2018-05-24 Thread Logan Gunthorpe
Hi,

As discussed in our PCI P2PDMA series, we'd like to add a kernel
parameter for selectively disabling ACS redirection for select
bridges. Seeing this turned out to be a small series in itself, we've
decided to send this separately from the P2P work.

This series generalizes the code already done for the resource_alignment
option that already exists. The first patch creates a helper function
to match PCI devices against strings based on the code that already
existed in pci_specified_resource_alignment().

The second patch expands the new helper to optionally take a path of
PCI devfns. This is to address Alex's renumbering concern when using
simple bus-devfns. The implementation is essentially how he described it and
similar to the Intel VT-d spec (Section 8.3.1).
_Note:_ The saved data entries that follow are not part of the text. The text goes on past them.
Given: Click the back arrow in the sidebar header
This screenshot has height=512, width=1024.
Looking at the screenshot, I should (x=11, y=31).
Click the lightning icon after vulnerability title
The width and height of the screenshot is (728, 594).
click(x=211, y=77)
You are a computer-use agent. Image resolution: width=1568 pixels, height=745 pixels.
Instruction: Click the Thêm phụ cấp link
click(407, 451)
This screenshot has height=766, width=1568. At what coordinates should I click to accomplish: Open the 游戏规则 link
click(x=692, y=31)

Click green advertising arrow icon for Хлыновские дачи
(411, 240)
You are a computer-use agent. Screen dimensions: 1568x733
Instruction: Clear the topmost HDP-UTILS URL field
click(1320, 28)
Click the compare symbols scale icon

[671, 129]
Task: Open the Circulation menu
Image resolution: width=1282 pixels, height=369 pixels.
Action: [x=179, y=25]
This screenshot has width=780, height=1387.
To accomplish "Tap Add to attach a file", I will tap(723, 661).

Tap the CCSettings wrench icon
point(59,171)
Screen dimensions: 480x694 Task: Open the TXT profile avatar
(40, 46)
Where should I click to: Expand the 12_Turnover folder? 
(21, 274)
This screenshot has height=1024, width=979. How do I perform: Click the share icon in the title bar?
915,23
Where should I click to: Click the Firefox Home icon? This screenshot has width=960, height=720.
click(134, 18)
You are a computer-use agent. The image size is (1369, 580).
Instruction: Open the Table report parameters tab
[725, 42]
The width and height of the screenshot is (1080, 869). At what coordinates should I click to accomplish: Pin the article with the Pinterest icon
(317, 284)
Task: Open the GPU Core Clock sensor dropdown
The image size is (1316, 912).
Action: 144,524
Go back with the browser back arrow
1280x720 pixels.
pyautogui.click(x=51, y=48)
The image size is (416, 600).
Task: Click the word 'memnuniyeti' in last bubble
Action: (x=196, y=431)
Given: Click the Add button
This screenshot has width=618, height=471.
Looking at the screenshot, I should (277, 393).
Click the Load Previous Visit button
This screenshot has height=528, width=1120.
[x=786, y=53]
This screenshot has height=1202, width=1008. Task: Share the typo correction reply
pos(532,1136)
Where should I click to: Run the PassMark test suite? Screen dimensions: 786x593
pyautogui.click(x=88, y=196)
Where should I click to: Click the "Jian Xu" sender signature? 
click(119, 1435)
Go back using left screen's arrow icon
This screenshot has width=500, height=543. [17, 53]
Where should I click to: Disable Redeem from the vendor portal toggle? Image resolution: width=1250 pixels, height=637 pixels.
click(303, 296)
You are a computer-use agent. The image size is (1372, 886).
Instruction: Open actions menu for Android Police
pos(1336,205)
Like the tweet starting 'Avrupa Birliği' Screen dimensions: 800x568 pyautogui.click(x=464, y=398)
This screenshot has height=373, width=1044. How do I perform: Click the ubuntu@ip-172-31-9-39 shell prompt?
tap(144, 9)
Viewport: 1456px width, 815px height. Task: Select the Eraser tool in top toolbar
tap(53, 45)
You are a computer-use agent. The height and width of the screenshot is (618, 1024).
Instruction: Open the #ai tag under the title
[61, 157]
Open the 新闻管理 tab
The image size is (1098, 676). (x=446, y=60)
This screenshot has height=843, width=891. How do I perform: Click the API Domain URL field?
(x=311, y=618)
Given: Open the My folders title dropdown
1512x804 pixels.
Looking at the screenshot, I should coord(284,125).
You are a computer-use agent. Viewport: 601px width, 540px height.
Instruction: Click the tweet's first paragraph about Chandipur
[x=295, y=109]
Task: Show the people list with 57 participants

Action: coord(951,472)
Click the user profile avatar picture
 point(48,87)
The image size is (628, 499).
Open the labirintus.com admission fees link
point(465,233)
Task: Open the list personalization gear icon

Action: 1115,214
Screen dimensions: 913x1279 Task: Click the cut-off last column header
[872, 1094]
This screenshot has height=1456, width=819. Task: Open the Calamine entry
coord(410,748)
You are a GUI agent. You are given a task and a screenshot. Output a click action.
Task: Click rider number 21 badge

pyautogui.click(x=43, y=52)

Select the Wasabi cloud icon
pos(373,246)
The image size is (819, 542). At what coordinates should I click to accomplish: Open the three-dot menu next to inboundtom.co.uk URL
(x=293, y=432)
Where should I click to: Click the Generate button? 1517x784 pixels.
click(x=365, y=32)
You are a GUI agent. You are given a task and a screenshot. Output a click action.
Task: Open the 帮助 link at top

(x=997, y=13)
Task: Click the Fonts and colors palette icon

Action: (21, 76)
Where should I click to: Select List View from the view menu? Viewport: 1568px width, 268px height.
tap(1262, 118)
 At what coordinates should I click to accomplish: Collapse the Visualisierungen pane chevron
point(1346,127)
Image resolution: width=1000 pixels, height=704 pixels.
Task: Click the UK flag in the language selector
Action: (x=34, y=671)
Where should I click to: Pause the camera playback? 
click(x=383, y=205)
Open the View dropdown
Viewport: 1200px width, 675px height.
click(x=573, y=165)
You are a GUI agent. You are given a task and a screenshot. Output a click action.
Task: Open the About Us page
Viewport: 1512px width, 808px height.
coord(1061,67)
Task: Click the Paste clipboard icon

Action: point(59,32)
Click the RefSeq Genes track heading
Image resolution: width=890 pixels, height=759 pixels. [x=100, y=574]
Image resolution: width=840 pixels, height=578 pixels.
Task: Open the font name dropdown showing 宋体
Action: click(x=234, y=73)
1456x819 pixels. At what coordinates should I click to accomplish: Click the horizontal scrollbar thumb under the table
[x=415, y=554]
The final patch adds the disable_acs_redir kernel parameter which takes
a list of PCI devices and will disable the ACS P2P Request Redirect,
ACS P2P Completion Redirect and ACS P2P Egress Control bits for the
selected devices. This allows P2P traffic between selected bridges and
seeing it's done at boot, before IOMMU group creating the IOMMU groups
will be created correctly based on the bits.

Thanks,

Logan


Logan Gunthorpe (3):
  PCI: Make specifying PCI devices in kernel parameters reusable
  PCI: Allow specifying devices using a base bus and path of devfns
  PCI: Introduce the disable_acs_redir parameter

 Documentation/admin-guide/kernel-parameters.txt |  39 ++-
 drivers/pci/pci.c   | 358 
 2 files changed, 336 insertions(+), 61 deletions(-)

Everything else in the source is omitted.